Estas medidas no deben entenderse como intervenciones aisladas, sino como parte de una estrategia integral de regeneración democrática, que reconozca a la sociedad civil como un actor clave para equilibrar el poder, vigilar a las instituciones y canalizar de forma constructiva la energía crítica de la ciudadanía. Solo así podremos aspirar a un sistema más sano, justo y representativo.
Entre la indignación estéril y la esperanza exigente
Quizá deberíamos preguntarnos: ¿Cómo podemos construir un sistema donde los mejores quieran y puedan servir desde la política?

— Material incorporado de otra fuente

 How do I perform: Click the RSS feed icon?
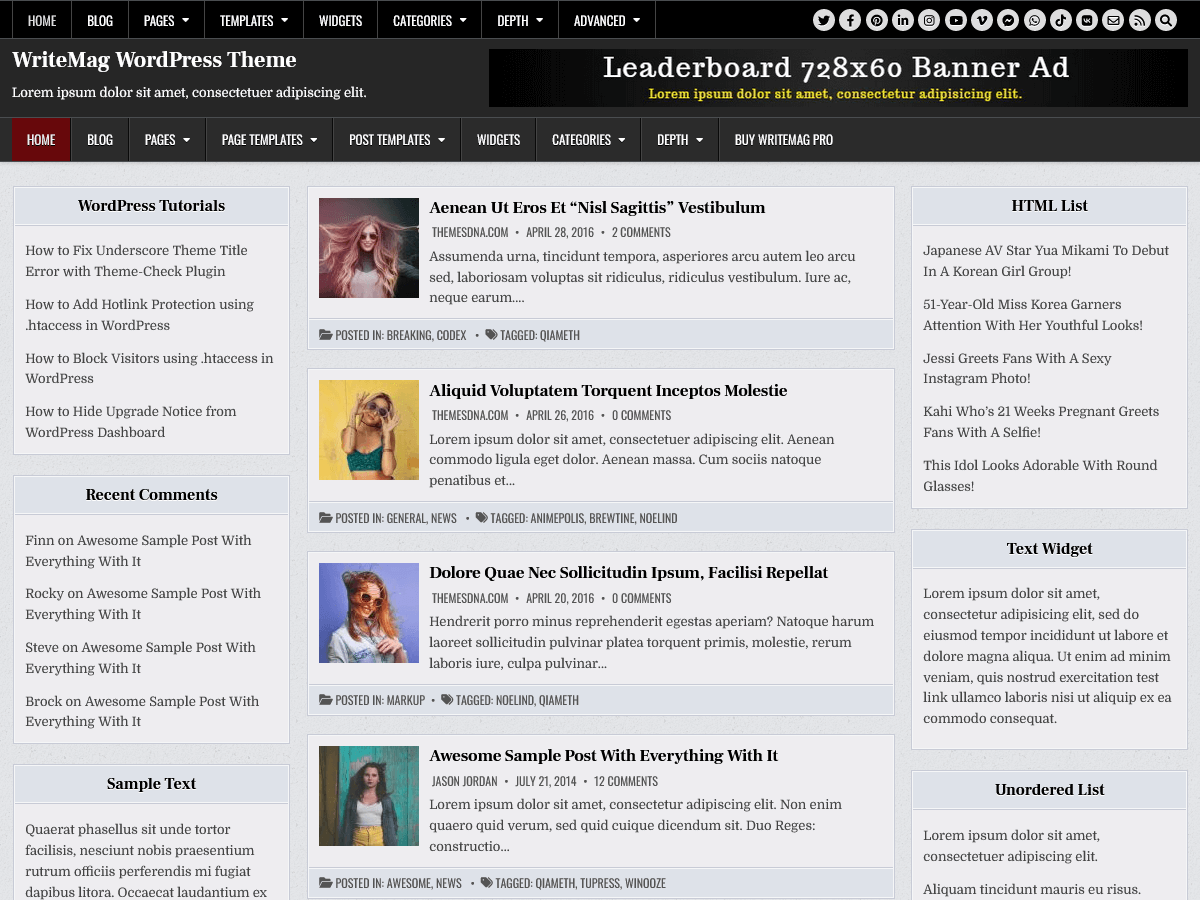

No se trata de exigir héroes ni tecnócratas sin alma. Se trata de reconstruir el puente entre la ciudadanía y sus representantes, de devolver a la política su sentido original de servicio y de asumir que todos —políticos, profesionales, periodistas, ciudadanos— tenemos un rol que jugar.
Conviene, sin embargo, no perder de vista que, a pesar de todo, España sigue siendo un país en crecimiento, dinámico, resiliente. No por la brillantez de sus gobernantes, sino por la tenacidad diaria de millones de ciudadanos que levantan el país cada día. Entre ellos, destacan los empresarios y emprendedores, que en contextos de incertidumbre y excesiva carga burocrática siguen generando empleo, innovación y riqueza social. Esa España que no espera a que las cosas cambien, sino que las cambia desde su trabajo, merece ser reconocida y protegida.
La buena política no es un milagro, es un sistema bien diseñado. Y la dignidad de la gestión pública no se recupera con discursos, sino con estructuras que premien el trabajo bien hecho y expongan el que no lo está. Apostar por esa regeneración no es ingenuo; es profundamente necesario.
Porque al final, sí, quizá tengamos los políticos que el sistema permite, pero podemos —y debemos— aspirar a algo mucho mejor. La pregunta final es inevitable: si España ha llegado hasta aquí con una clase política lastrada por carencias de gestión, ¿qué no podríamos lograr si todos —ciudadanía, partidos, instituciones, empresas— remáramos en la misma dirección?
La política no se arregla sola. Pero cuando la ciudadanía exige, el sistema responde. Siempre ha sido así. Siempre podrá serlo.